No es mi mascota ni yo soy su dueño
- Lorena Ayala

- 26 abr 2025
- 3 Min. de lectura
Durante mi capacitación como sanadora intuitiva y energética, aprendí que todo es energía, incluyendo las palabras que usamos. Por eso, es valioso detenernos a considerar algunas de ellas y preguntarnos si realmente expresan lo que deseamos, si cultivan en nuestro espacio la energía que queremos ver multiplicarse en nuestras vidas o si sería mejor reemplazarlas por otras más alineadas con nuestras intenciones.
Por ejemplo, aprendí a sustituir la palabra “problema” por “desafío”. Por lo general, un problema lleva implícito un juicio negativo: algo malo que nos ocurre y sobre lo cual sentimos que tenemos poco control.

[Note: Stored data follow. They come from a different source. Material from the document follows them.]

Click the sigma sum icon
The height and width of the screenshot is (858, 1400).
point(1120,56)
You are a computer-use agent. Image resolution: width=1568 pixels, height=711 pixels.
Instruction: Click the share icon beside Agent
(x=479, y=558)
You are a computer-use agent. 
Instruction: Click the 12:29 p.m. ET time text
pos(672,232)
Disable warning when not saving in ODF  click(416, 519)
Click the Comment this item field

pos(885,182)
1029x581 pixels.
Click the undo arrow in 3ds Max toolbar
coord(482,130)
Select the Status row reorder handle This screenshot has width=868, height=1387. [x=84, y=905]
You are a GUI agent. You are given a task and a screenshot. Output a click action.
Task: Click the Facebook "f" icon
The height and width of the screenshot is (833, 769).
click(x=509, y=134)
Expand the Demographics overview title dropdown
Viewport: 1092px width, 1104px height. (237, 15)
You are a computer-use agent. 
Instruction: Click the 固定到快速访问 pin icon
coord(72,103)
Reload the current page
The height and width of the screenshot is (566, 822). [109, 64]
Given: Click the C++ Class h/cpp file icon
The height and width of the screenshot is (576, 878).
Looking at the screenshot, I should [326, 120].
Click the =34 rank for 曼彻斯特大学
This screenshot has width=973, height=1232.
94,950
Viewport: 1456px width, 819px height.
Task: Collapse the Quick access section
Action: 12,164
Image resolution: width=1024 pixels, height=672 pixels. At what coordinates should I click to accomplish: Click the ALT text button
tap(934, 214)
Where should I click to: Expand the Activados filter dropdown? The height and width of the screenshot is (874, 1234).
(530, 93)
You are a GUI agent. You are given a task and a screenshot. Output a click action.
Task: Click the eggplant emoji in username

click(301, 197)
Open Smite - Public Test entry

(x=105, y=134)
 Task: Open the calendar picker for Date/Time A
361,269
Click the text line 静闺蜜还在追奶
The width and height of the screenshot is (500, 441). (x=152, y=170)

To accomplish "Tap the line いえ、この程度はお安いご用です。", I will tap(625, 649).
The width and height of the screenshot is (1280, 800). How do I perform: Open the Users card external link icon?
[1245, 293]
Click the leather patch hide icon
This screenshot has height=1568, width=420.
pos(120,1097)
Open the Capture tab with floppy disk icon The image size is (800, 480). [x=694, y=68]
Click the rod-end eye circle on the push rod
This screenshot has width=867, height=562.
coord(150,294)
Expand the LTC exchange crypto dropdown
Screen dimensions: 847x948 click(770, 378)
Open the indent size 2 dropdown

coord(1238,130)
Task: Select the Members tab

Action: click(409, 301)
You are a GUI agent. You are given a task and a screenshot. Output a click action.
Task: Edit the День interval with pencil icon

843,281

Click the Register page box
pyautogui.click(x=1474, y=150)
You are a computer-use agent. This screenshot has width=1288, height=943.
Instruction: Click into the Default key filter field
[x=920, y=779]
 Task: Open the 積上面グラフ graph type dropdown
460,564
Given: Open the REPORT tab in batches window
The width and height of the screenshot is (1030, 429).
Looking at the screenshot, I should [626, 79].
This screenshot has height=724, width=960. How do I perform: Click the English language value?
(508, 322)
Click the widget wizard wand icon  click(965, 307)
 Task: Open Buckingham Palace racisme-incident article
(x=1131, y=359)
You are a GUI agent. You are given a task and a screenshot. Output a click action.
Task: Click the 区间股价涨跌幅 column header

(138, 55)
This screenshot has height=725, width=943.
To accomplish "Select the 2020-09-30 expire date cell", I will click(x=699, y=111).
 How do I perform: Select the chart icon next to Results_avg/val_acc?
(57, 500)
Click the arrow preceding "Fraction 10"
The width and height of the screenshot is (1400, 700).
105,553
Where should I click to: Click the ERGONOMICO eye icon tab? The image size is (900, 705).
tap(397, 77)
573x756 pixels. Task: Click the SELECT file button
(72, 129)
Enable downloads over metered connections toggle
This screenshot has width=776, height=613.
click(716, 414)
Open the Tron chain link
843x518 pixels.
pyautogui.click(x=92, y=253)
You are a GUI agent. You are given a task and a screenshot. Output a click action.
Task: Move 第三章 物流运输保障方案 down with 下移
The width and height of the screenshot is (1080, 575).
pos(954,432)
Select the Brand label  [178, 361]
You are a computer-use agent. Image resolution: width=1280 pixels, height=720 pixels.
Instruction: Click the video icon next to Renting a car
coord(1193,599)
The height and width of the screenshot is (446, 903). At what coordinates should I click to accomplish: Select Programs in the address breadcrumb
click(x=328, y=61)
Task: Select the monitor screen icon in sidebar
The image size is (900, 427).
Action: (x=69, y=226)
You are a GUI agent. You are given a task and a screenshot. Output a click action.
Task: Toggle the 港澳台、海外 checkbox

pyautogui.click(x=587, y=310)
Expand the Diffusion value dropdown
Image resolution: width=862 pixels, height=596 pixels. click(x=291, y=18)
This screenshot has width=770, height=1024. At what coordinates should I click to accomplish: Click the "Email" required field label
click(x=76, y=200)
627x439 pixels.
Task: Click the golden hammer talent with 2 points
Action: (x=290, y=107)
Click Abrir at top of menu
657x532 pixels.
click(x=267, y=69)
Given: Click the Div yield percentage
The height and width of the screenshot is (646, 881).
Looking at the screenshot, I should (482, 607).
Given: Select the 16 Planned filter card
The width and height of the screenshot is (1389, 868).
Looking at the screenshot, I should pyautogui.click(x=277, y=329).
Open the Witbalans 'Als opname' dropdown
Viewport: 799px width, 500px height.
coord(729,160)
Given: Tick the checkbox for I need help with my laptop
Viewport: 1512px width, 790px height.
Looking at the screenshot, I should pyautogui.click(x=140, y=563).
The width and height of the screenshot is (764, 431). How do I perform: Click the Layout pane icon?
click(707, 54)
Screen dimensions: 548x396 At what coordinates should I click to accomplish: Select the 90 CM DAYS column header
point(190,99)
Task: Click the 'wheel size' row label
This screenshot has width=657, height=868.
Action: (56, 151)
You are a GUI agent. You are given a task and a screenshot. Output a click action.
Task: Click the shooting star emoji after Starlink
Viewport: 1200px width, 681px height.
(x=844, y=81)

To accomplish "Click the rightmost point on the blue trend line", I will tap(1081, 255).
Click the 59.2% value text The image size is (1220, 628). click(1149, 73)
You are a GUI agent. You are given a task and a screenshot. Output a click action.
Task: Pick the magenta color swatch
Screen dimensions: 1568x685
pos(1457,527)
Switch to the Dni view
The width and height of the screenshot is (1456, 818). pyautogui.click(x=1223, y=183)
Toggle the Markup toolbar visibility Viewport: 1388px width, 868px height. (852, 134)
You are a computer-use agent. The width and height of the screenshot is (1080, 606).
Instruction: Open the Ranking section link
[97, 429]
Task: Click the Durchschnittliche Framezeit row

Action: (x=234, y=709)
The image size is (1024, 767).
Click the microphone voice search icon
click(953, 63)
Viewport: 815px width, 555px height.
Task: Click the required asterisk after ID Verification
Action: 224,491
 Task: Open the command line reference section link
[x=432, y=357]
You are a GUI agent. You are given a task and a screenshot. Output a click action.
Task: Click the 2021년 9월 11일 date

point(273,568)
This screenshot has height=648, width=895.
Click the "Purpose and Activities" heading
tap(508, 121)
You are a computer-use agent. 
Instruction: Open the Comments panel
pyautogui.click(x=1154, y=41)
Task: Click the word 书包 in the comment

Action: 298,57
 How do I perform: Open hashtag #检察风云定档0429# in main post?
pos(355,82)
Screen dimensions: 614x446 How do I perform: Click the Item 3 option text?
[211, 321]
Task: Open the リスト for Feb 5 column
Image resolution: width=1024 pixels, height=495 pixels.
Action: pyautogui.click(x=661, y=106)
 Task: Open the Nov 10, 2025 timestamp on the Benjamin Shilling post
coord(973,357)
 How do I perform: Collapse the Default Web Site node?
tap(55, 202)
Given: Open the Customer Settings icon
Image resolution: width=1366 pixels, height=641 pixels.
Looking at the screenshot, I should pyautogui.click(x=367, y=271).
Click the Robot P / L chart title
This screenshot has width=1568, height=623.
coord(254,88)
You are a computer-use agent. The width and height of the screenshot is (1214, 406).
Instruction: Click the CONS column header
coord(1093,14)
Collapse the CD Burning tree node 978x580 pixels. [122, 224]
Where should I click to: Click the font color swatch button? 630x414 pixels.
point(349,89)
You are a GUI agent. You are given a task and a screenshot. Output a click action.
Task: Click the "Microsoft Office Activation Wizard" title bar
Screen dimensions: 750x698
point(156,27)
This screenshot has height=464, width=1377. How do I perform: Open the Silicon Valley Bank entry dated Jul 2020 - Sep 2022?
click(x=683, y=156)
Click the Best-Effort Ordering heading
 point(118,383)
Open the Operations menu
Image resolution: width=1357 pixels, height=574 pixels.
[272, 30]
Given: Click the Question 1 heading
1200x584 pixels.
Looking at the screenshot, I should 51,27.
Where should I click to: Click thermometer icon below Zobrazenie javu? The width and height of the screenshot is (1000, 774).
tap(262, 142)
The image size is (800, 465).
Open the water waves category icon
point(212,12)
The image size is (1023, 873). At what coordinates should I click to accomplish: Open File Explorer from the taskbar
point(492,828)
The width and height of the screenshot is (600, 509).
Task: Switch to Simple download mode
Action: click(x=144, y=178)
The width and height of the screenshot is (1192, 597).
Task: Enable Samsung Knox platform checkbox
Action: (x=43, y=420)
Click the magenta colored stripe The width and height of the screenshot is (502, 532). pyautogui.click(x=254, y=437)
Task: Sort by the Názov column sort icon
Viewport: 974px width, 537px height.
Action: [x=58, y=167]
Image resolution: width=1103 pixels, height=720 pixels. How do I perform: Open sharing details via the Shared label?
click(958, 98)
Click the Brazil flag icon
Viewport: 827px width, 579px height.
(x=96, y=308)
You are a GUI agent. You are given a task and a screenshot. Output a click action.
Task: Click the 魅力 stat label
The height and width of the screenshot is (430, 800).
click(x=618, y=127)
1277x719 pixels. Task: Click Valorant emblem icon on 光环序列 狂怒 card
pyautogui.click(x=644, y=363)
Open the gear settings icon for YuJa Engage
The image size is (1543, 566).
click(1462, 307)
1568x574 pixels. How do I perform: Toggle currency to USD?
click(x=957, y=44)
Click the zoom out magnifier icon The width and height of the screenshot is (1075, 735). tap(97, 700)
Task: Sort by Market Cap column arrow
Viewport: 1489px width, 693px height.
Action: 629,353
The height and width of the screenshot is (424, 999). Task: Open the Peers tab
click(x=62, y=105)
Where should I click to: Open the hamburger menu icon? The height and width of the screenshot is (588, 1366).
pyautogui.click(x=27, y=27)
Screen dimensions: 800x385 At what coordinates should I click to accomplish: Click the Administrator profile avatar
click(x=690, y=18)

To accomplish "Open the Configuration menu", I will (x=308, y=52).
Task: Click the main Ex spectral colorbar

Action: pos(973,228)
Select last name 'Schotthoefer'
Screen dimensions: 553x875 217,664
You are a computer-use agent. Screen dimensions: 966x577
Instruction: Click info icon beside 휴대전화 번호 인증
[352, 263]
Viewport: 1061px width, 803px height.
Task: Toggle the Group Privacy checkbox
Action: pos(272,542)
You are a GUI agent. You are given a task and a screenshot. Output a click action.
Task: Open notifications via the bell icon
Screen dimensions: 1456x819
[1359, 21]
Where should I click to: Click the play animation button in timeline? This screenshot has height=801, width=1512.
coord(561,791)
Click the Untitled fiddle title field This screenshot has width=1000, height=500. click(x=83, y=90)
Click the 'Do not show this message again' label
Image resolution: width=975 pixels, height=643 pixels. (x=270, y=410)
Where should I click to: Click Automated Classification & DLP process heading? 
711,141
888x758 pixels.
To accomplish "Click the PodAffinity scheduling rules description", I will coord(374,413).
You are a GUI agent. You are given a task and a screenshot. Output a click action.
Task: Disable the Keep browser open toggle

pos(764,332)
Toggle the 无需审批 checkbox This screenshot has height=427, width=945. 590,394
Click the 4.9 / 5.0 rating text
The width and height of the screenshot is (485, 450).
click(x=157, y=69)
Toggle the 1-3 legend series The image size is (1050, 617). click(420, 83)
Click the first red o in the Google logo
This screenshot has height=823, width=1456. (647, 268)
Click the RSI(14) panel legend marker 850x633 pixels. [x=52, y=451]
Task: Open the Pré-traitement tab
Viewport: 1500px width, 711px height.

En cambio, un desafío implica dificultades, sí, pero también sugiere la posibilidad de aprendizaje, crecimiento y transformación. La palabra desafío nos invita a confiar en nuestra capacidad de superarlo.
De manera similar, cuando inicié mi camino como comunicadora animal y comencé a tomar cursos y a leer sobre el tema, me encontré con la propuesta de evitar llamar “mascotas” a los animales con quienes compartimos nuestro hogar. Esta palabra implica una relación de posesión, de pertenencia, y nos lleva a decir también: “yo soy su dueño”.
Sin embargo, cuando convivimos con ellos desde el corazón, nos damos cuenta de que no existe tal posesión ni dominio. Lo que se forma es un equipo, una familia, una comunidad viva donde compartimos vínculos auténticos. Nos ayudamos, nos cuidamos y nos demostramos cariño de maneras únicas.
Recientemente, una gatita me compartió una hermosa reflexión:
"Vista desde lejos, una célula parece una sola entidad. Pero si la miramos de cerca, descubrimos que está formada por diferentes partes, a las que llamamos organelos. En mi familia somos como los organelos de una célula: cada uno tiene su función individual, pero también es importante la armonía y el trabajo en equipo para mantener el equilibrio de la unidad... nuestra familia."
Esta enseñanza me confirma que se siente más adecuado referirnos a ellos como nuestros “compañeros” o “amigos animales”. Sin embargo, en una conversación reciente con una querida amiga —quien trabaja como voluntaria en el rescate de animales y ofrece hogar temporal a varios de ellos— surgió otro matiz interesante. Ella me comentó que la palabra "animal" también puede tener una carga negativa para algunas personas. Desde su experiencia diaria, ha visto cómo ciertos individuos justifican el maltrato o la negligencia bajo la idea de que, al ser “animales”, su valor es inferior al de un ser humano.
Me pareció un punto de vista muy interesante. Después de todo, nosotros también somos animales. Sin embargo, el hecho de diferenciarnos como "humanos" a veces parece darnos permiso de sentirnos superiores.
Espero nunca haber usado la palabra “animal” con esa connotación, porque sinceramente no siento que yo valga más que ellos ni que ningún otro ser humano. Entiendo ahora por qué varios colegas prefieren llamarse “comunicadores interespecies” en lugar de “comunicadores animales”. Tal vez, en algún momento, yo también opte por definirme así.
Por cierto, hablando de la intención... esta también es una energía muy poderosa y vale la pena considerar cuál es la intención que le ponemos a nuestras palabras. Tal vez no se trate tanto de complicarnos buscando palabras perfectas (que, en realidad, no las hay), sino de cuidar la intención con la que las decimos.
Por lo pronto, a mí me resuena más referirme a ellos como “compañeros” o “amigos animales” que como “mascotas”, y seguiré trabajando conscientemente en reemplazar ese término en mi vida diaria porque las palabras no sólo nombran, también crean.
Cuando elegimos conscientemente cómo nombramos a quienes amamos, abrimos nuestro corazón a una forma de convivencia más respetuosa y amorosa. Ojalá nuestro lenguaje evolucione de manera que nuestras palabras funcionen como puentes y no como muros.